WASHINGTON -- White House Press Secretary Jay Carney acknowledged on Monday that senior staffers to President Barack Obama were informed in late April that a forthcoming audit of the IRS would reveal that officials there had targeted conservative groups. Nevertheless, Carney said, they did not warn the president about the scandal soon to hit his administration.

Speaking to reporters at his daily briefing, Carney said White House Counsel Kathy Ruemmler told top staffers that an inspector general audit was near completion after she herself was notified of the audit on April 24. Carney said Ruemmler had told Chief of Staff Denis McDonough about the forthcoming report but he did not name the other staffers who were briefed. Carney himself was kept in the dark. He said nobody saw an actual draft of the report.

Either way, aides decided not to tell the president about the upcoming bombshell, partly because it would have been inappropriate to intervene and partly because the contents of the report could have changed before its formal release.

"The president, I believe, he has faith that it is entirely appropriate that nobody here took any action to intervene in an ongoing audit," said Carney. "He believes it is entirely appropriate. Some matters are not appropriate to convey to him and this is one of them."

"The suggestion of alerting him is that he would do something," Carney added. "And if he were to do something, imagine what that story would look like ... It is absolutely the cardinal rule, as we see it, that we do not intervene in ongoing investigations."

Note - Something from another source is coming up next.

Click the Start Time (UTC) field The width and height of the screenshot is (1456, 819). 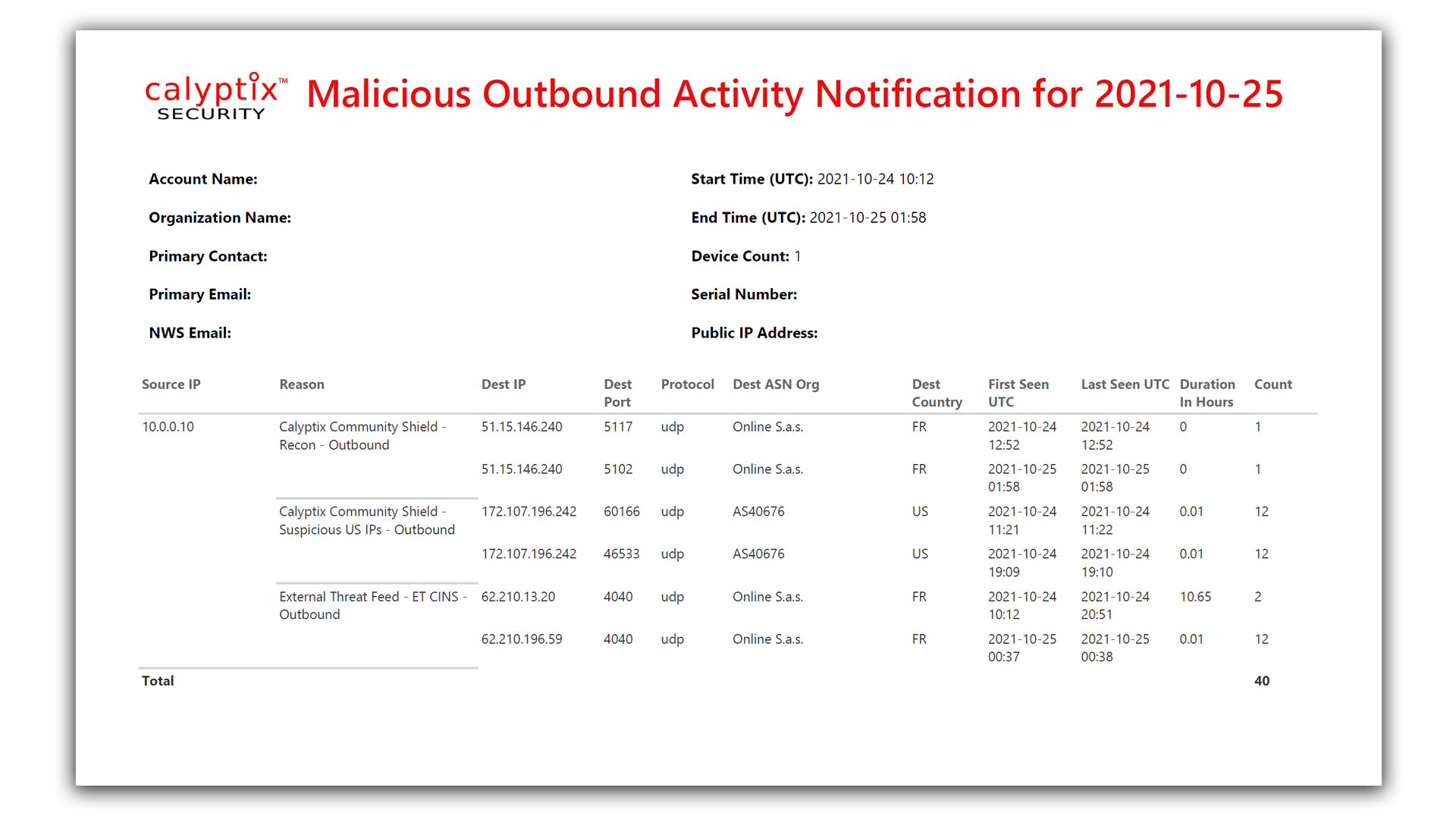click(x=811, y=179)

The president was, indeed, quite busy around the time news of the upcoming IG report came to the attention of his top lawyer and senior staffers. The Boston bombing, for one thing, had taken place days earlier.

Several prominent lawyers have echoed the argument that it would have been "wholly inappropriate" for the administration to weigh in on the IG report before it was released, as Carney suggested.

Jack Quinn, who served as White House counsel under former President Bill Clinton, told the Wall Street Journal that Ruemmler's office had acted appropriately in declining to brief the president.

If Ruemmler had gotten "involved and called people over to the White House for a full briefing to know all the details, you know what we'd be talking about now? We'd be talking about whether she had tried to interfere with the IG's investigation," Quinn said.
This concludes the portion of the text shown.